Statistician General troubled by scarcity of poverty data

Statistics Botswana (SB) Statistician General, Dr. Burton Mguni has joined a growing chorus of voices against poverty data deprivation and says a revolution in the collection of poverty statistics is necessary.

Speaking at the official side event on the margins of the UN High-Level Political Forum on Sustainable Development which launched the 2023 Global Multidimensional Poverty Index, he said the society’s poor, who frequently lack political representation, will remain obscure unless objective surveys reveal where they are and how they are faring. “Many of Africa’s own progress, as has been said earlier, might be invisible simply because of lack of updated data,” he said. He expressed dissatisfaction that when countries embarked on the SDG journey, they promised a data revolution, but this has not materialised.

Another official who have voiced dissatisfaction over the lack of data on poverty is Mo Ibrahim. Among other things, the Statistician General also said Botswana is developing an official multidimensional poverty index (MPI) to supplement its monetary poverty measure.

“Botswana is one of the many countries that are designing an official multidimensional poverty index to complement our monetary poverty measure,” he said. The Statistician General said the MPI which will be reported as SDG indicator 1.2.2 will be “updated often to inform policies like budgeting aimed at accelerating cost effective reduction of non-monetary poverty.”

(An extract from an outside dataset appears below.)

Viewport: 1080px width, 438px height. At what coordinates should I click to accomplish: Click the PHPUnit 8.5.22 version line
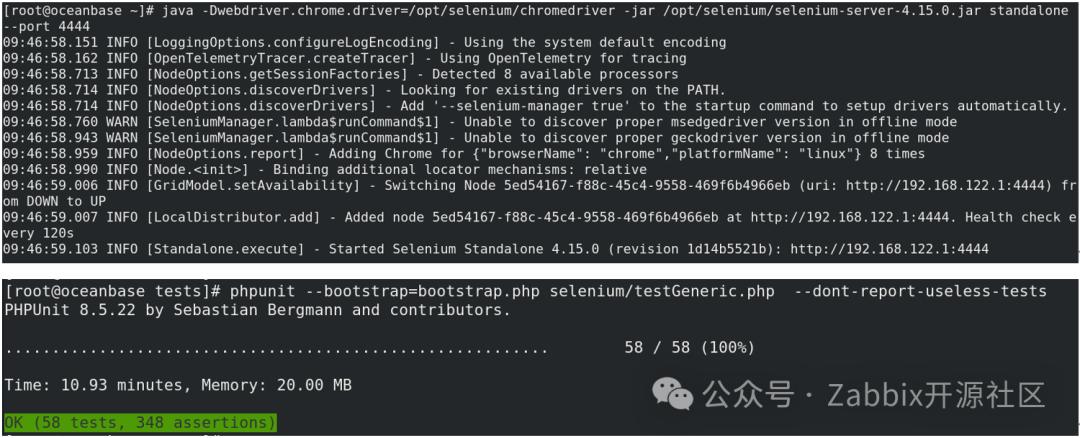point(258,310)
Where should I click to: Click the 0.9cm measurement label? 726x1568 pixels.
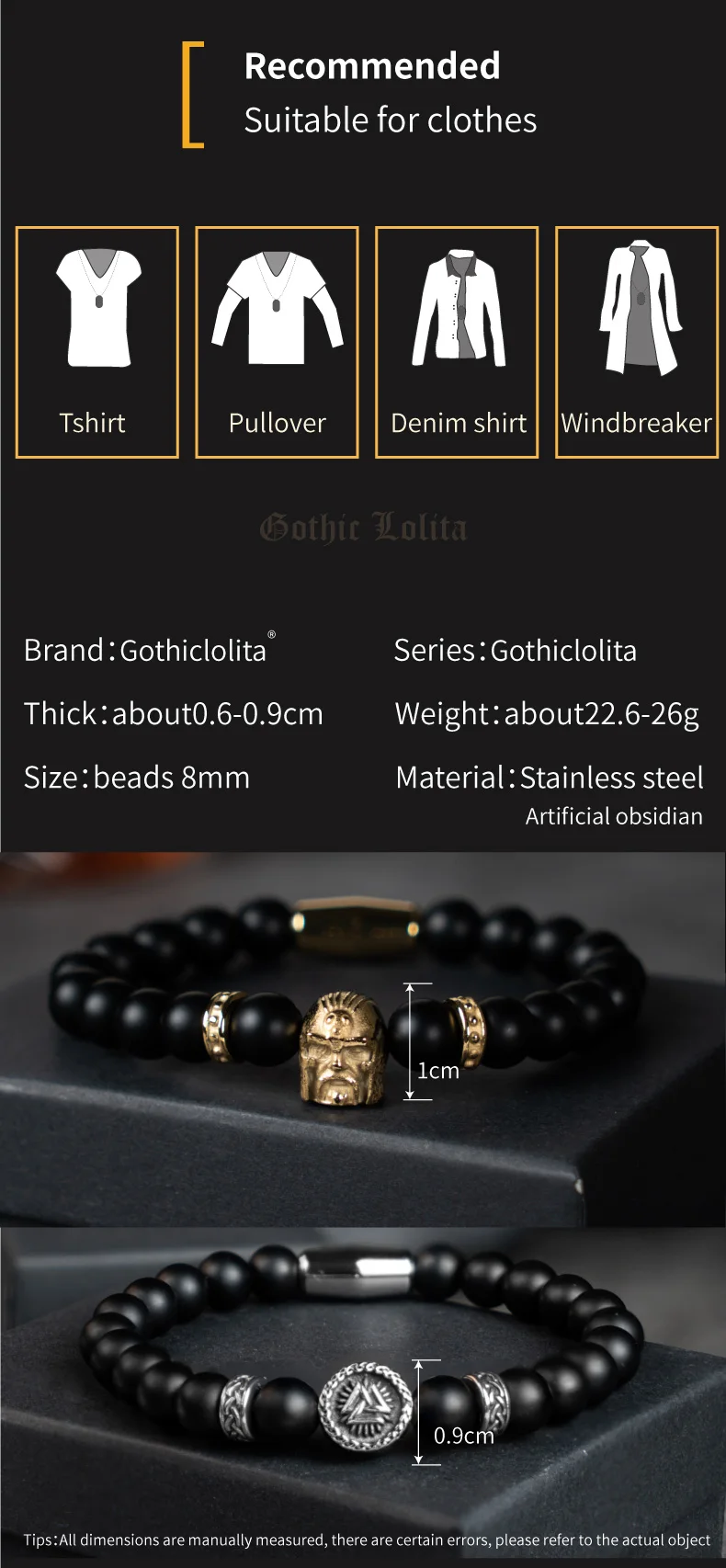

This year’s report titled Global Multidimensional Poverty Index: Unstacking global poverty: Data for high-impact action notes that most poor people live in countries that have shifted to middle-income status. “Some 65.3 percent of poor people (730 million) live in middle-income countries, where the incidence of poverty ranges from 0.1 percent in Serbia (in 2019) to 66.8 percent in Benin (in 2017/2018) at the na­tional level and from 0.0 percent in Jwaneng, Bot­swana (in 2015/2016), to 89.5 percent in Alibori, Benin (in 2017/2018) at the subnational level,” states the report.

Dr. Burton Mguni also said with only seven years to go before 2030 — the endpoint of the sustainable development goals, after which they’ll be re-evaluated and updated — “MPI is a natural tool of the second half of SDGs because it shows how deprivations are interlinked in poor people’s lives so we can take care of those things and unstack or dismantle the deprivations that create poverty.”

The Global Multidimensional Poverty Index (MPI) is a crucial worldwide tool for measuring severe multidimensional poverty in more than 100 developing nations. It evaluates poverty in a number of facets of people’s daily life, including housing, health, education, and access to necessities. The Oxford Poverty and Human Development Initiative (OPHI) and the Human Development Report Office of the United Nations Development Programme (UNDP) jointly launched the MPI in 2010, which offers a thorough analysis of poverty that goes beyond financial indicators.